- _ACTIVITY_: In this exercise, return only the lines that run from the line with "Task: Click the red recording indicator" to the end of the entries below, both included. Pictures are not copied.

[Data excerpts]
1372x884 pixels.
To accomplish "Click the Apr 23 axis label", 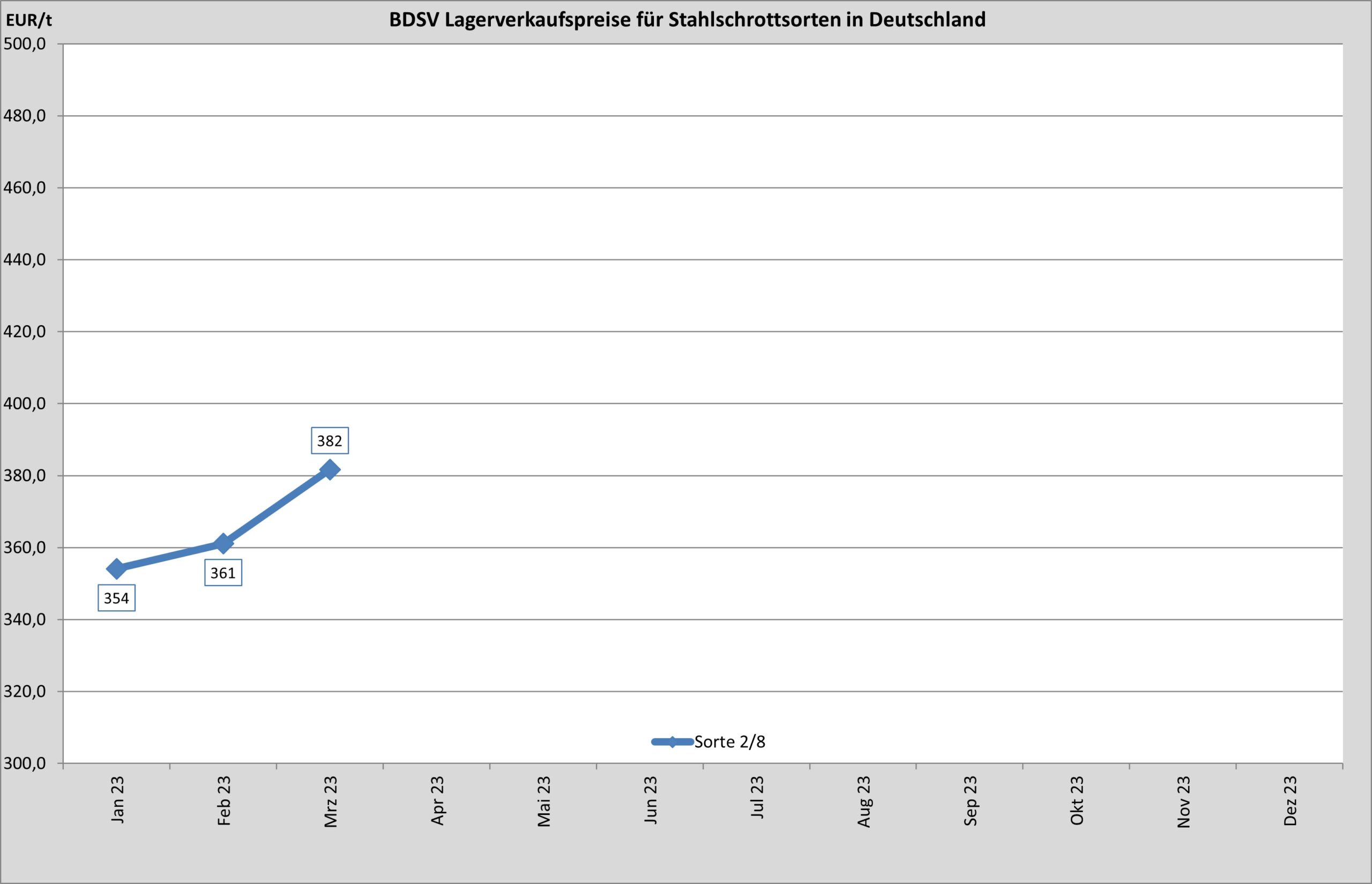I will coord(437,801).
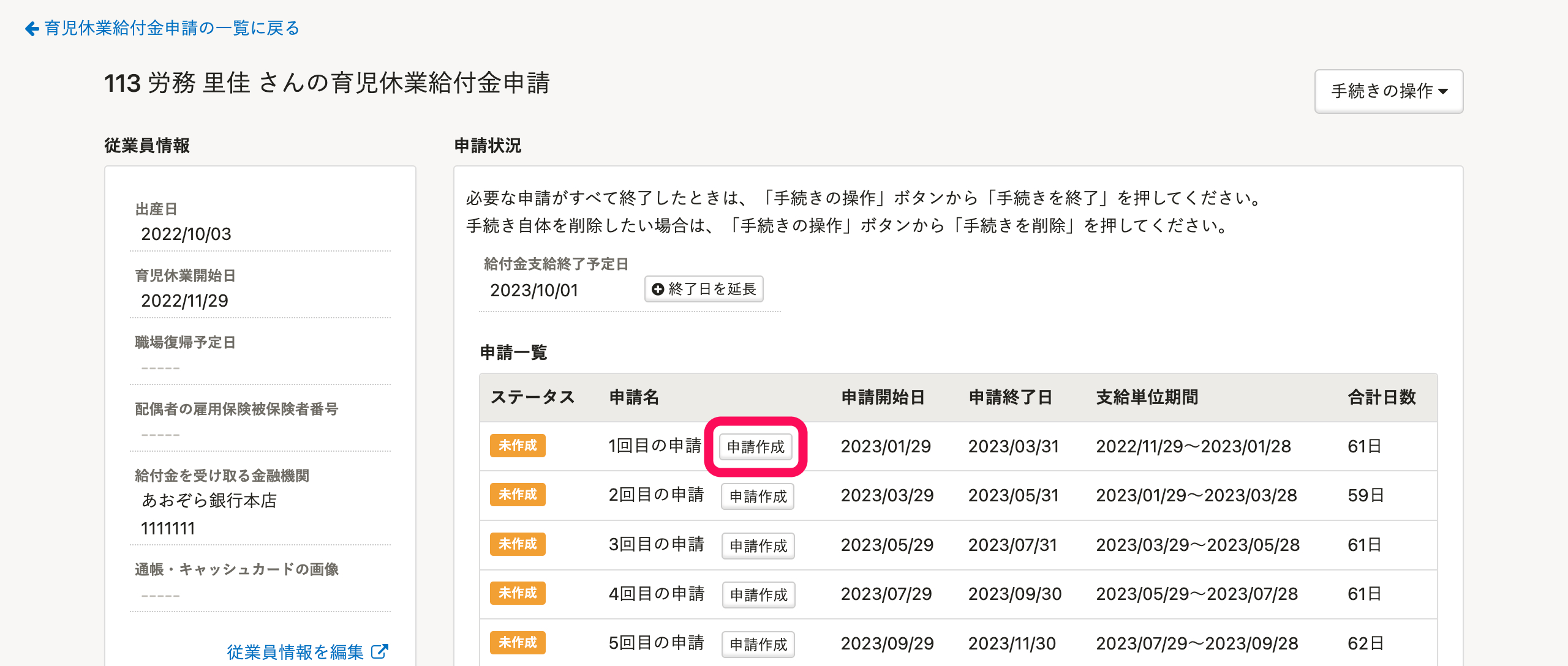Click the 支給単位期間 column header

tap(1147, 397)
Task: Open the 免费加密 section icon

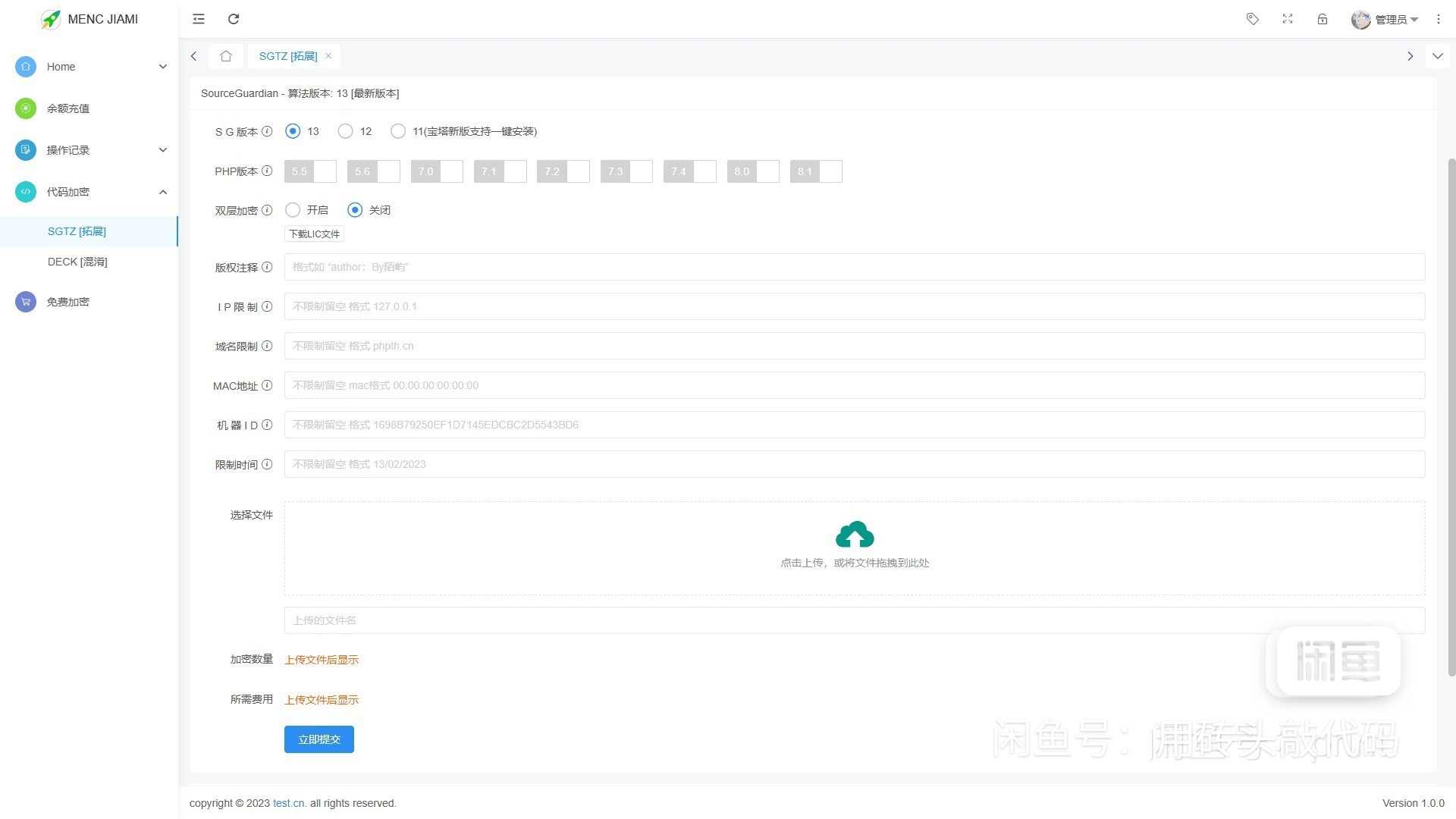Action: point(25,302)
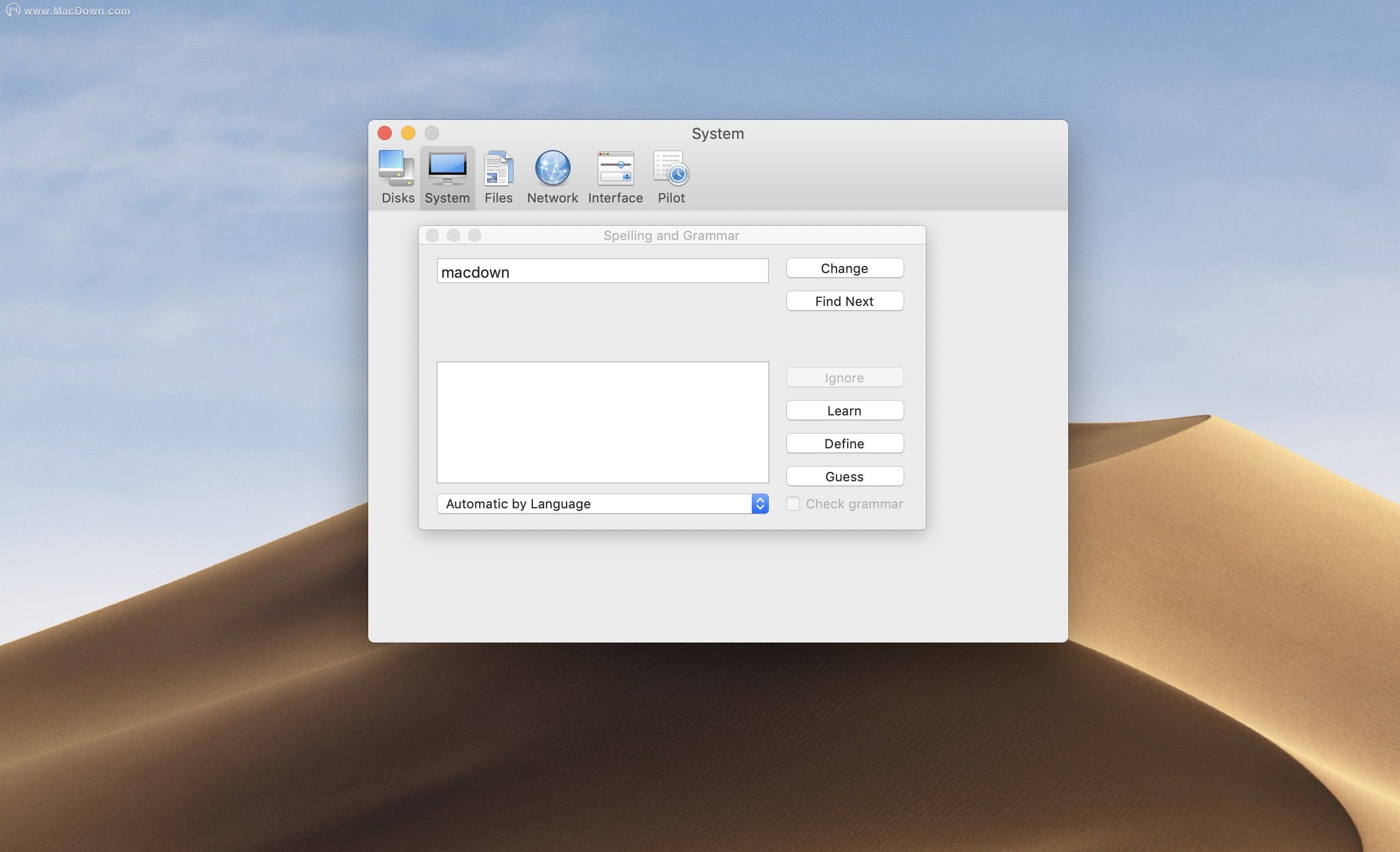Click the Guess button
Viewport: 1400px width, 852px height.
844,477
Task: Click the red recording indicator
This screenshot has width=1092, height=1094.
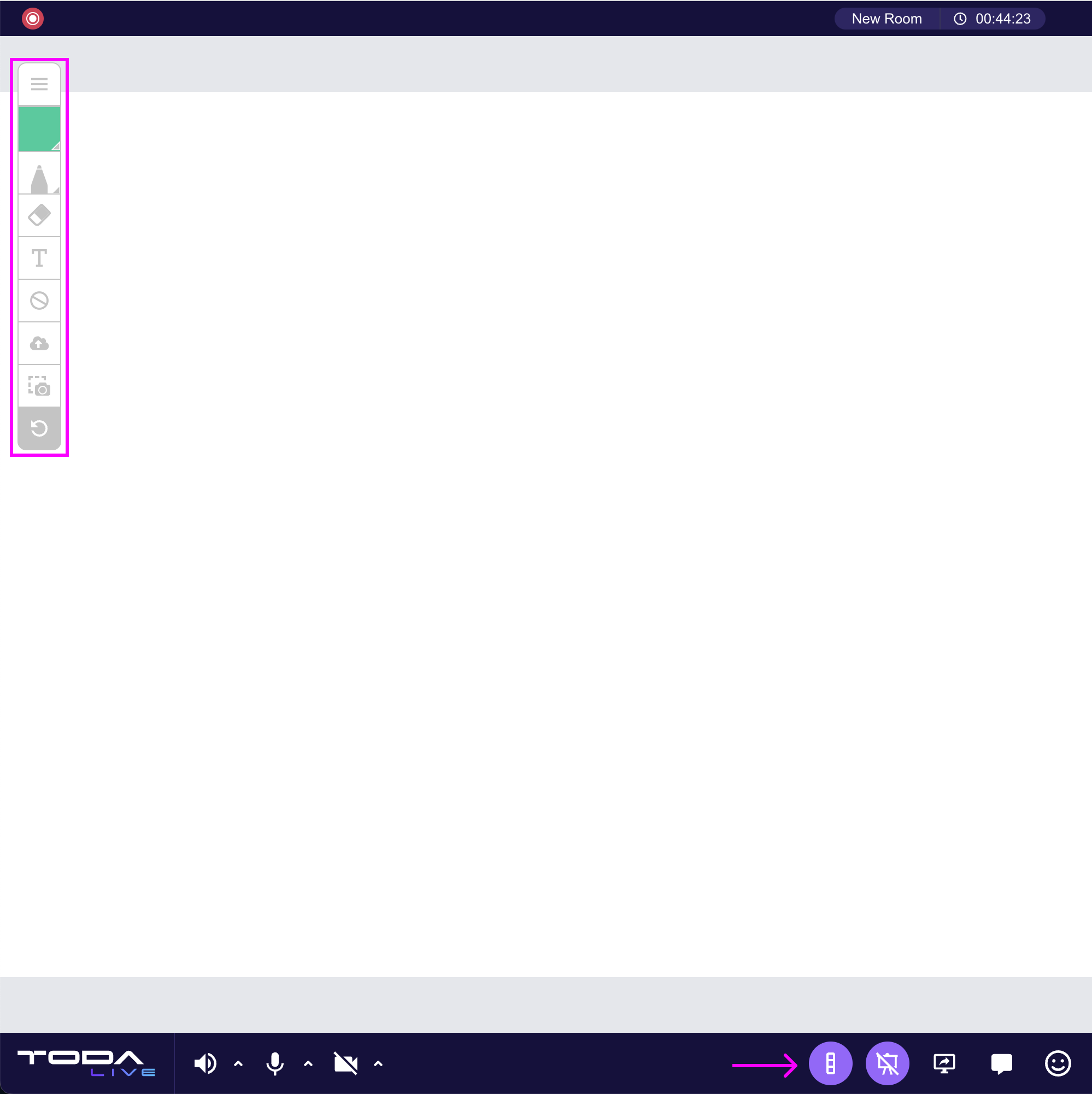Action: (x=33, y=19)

- _REPLY_:
Task: Click the red recording indicator
This screenshot has width=1092, height=1094.
Action: (x=33, y=19)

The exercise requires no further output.